Published: 28 July 2011
When the legal availability of kratom is being discussed, we often see some reference to the situation in Thailand. True, kratom was first scheduled for control in 1943, but for complete different reasons than often assumed. In these years, the Thai government was levying duties and taxes from users and shops involved in the opium trade. As a result the opium prices were rising and users started to take kratom to manage their withdrawal symptoms.

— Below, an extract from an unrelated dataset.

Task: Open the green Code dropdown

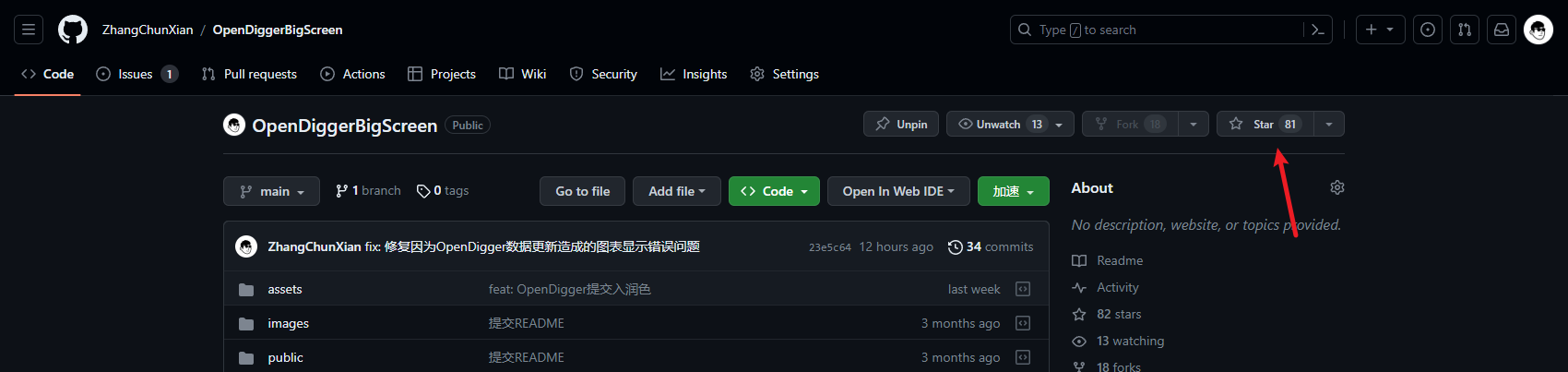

At the begining of the East Asian War in 1942, the decreasing income from opium trade forced the Thai government into action. They had to suppress the competition in the opium market. Making kratom illegal would recoup some of the loses. Police Major General Pin Amornwisaisoradej, a member of the House of Representatives from Lampang in a special meeting on 7 January 1943: “Taxes for opium are high while kratom is currently not being taxed. With the increase of those taxes, people are starting to use
kratom instead and this has had a visible impact on our government’s income.” (1)
After World War II, the Kratom Act was never enforced with much vigour and for many years, kratom trees could be grown with moderation and their leaves chewed openly. In 1979, kratom was included in the Thai Narcotics Act, under Schedule 5 (the least restrictive and punitive level) along with cannabis and mushrooms, effectively reducing sentences and punishments from those intended by the Kratom Act.
Source: Series on Legislative Reform of Drug Policies Nr . 13 Apr il 2011 "Kratom in Thailand" Decriminalisation and Community Control? By Pascal Tanguay
(1). Asnangkornchai, S. & Siriwong, A. (eds.) 2005. Kratom Plant in Thai Society: Culture, Behavior, Health, Science, Laws.